In [None]:
import tensorflow.keras as keras
from tensorflow.keras.datasets import mnist
from tensorflow.keras.models import Sequential
from tensorflow.keras.layers import Dense, Dropout, Flatten
from tensorflow.keras.layers import Conv2D, MaxPooling2D, Activation
from tensorflow.keras import backend as K

# setting learning parameters
batch_size = 128 # minibatch size
num_classes = 10
epochs = 24 # how many full passes through the full training set

# each minibatch process results in a gradient descent step and model parameter updates

# input image dimensions
img_rows, img_cols = 28, 28

# the data, split between train and test sets
(x_train, y_train), (x_test, y_test) = mnist.load_data()




In [4]:
if K.image_data_format() == 'channels_first': #K.image_data_format() returns a string telling us how keras wants the output for the tensorflow backend
    # we need to reformat the data accordingly 
    x_train = x_train.reshape(x_train.shape[0], 1, img_rows, img_cols)
    x_test = x_test.reshape(x_test.shape[0], 1, img_rows, img_cols)
    input_shape = (1, img_rows, img_cols)
else:
    x_train = x_train.reshape(x_train.shape[0], img_rows, img_cols, 1)
    x_test = x_test.reshape(x_test.shape[0], img_rows, img_cols, 1)
    input_shape = (img_rows, img_cols, 1)

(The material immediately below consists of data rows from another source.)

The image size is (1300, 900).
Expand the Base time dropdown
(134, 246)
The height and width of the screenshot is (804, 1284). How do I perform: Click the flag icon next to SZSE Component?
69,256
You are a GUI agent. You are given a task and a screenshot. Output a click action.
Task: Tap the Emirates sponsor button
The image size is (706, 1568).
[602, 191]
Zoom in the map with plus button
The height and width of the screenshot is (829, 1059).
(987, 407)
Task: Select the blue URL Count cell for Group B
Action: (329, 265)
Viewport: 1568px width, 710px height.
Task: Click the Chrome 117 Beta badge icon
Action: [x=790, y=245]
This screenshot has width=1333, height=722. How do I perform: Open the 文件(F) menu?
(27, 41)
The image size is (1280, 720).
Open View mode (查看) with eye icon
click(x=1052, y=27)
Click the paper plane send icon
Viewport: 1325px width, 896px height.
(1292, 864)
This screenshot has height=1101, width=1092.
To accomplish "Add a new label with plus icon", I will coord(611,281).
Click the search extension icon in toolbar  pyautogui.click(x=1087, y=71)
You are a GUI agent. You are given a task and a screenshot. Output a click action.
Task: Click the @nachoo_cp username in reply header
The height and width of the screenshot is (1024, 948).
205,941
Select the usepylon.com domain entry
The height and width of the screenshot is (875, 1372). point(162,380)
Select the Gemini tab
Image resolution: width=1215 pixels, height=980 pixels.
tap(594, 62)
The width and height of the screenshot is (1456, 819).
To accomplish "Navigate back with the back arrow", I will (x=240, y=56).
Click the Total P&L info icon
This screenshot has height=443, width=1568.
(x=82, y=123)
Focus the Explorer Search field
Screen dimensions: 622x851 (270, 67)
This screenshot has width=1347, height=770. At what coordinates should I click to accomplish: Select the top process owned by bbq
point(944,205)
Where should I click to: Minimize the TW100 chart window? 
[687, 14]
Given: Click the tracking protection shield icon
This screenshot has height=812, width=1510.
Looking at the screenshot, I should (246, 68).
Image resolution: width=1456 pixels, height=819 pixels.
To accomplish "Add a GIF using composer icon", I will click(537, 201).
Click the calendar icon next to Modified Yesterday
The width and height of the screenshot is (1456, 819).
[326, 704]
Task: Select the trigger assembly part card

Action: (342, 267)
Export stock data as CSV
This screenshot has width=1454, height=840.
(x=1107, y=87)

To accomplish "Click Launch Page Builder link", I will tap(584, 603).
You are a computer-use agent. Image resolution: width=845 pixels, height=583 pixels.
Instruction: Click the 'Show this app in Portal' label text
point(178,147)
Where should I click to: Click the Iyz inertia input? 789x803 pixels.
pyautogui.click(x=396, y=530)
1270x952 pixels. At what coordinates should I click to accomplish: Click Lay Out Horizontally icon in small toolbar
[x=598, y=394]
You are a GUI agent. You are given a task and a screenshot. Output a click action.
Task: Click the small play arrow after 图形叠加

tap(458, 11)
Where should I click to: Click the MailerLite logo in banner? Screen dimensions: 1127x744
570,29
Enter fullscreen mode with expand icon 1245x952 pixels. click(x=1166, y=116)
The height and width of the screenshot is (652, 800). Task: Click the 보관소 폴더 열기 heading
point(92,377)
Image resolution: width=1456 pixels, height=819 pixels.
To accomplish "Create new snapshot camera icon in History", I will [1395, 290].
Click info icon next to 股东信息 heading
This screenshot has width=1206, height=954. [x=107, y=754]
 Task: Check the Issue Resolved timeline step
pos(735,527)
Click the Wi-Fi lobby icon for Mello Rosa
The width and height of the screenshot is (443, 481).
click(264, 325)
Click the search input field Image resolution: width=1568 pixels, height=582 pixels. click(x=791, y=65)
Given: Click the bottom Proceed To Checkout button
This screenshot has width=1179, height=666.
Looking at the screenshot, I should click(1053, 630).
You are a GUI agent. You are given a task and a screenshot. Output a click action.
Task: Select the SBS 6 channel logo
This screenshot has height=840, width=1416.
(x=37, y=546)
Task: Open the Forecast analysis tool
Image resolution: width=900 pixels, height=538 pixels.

x_train = x_train.astype('float32')
x_test = x_test.astype('float32')
x_train /= 255 #scaling of the data 
x_test /= 255

y_train = keras.utils.to_categorical(y_train, num_classes) #one hot encoding mapping of the label values
y_test = keras.utils.to_categorical(y_test, num_classes)

In [7]:
# building model with keras, sequentially adding layers 
model = Sequential()
model.add(Conv2D(32, kernel_size=(3, 3), # first argument is number of filters and then kernel size
                 activation='relu',
                 input_shape=input_shape))
model.add(Conv2D(64, (3, 3), activation='relu'))
model.add(MaxPooling2D(pool_size=(2, 2)))
model.add(Dropout(0.25)) #25% probability of dropping out the output
model.add(Flatten())
model.add(Dense(128, activation='relu')) #128 nodes
model.add(Dropout(0.5))
model.add(Dense(num_classes, activation='softmax'))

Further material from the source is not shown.